A battleship starts moving at 12 PM from an integer point on the real line with constant speed, landing on every hour again on an integer point. Every day at midnight you can shoot at an arbitrary point on the real plane, trying to destroy the battleship. Can you find a strategy with which you will eventually succeed to do this?

If we know the starting point of the battleship and its speed, then we can determine its position at any time after 12 PM.

There are countably many combinations (X, Y) of starting point and speed. We can order them in the following way:

(0, 0) – starting point 0, speed 0;
(0, 1) – starting point 0, speed +1;
(1, 0) – starting point 1, speed 0;
(0, -1) – starting point 0, speed -1;
(1, 1) – starting point 1, speed +1;
(-1, 0) – starting point -1, speed 0;
(0, 2) – starting point 0, speed +2;
(1, -1) – starting point 1, speed -1;
(-1, 1) – starting point -1, speed 1;
(2, 0)- starting point 2, speed 0,
and so on. Of course, we can choose the ordering in many different ways.

Now we can start exhausting all possibilities one after another. First we assume the combination is (0, 0), calculate where the battleship would be at midnight during the first day and shoot there. Then we assume the combination is (0, 1), calculate where the battleship would be at midnight during the second day and shoot there. If we continue like this, eventually we will hit the battleship.

Soccer Ball

Almost everyone knows how a soccer ball looks like – there are several black regular pentagons on it and around each of them – five white regular hexagons. Around each hexagon there are three pentagons and three more hexagons. However, can you figure out how many pentagons and hexagons are there in total on the surface of the ball?

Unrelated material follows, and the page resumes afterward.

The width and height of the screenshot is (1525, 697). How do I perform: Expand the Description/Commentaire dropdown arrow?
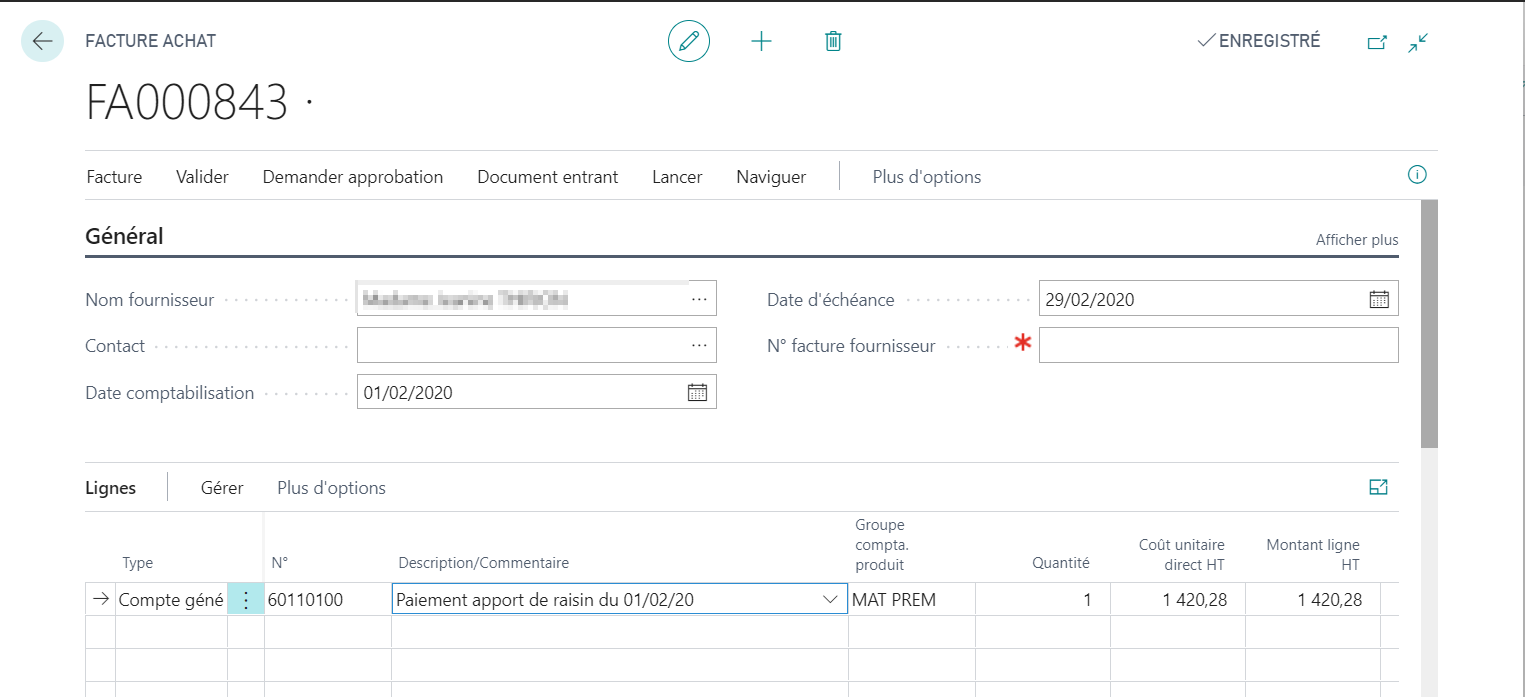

Let the number of pentagons is equal to P and the number of hexagons is equal to H. Then the number of edges is equal to (5P + 6H)/2 – that’s because every pentagon has five edges, every hexagon has 6 edges and every edge belongs to 2 sides. Also, the number of vertices is equal to (5P + 6H)/3 – that’s because every pentagon has five vertices, every hexagon has 6 vertices and every vertex belongs to 3 sides. Now using Euler’s Theorem we get P + H + (5P + 6H)/3 – (5P + 6H)/2 = 2, or equivalently P/6=2 and therefore P = 12. Since around every pentagon there are exactly 5 hexagons and around every hexagon there are exactly 3 pentagons, we get H = 5P/3 = 20. Therefore there are 12 pentagons and 20 hexagons on a soccer ball.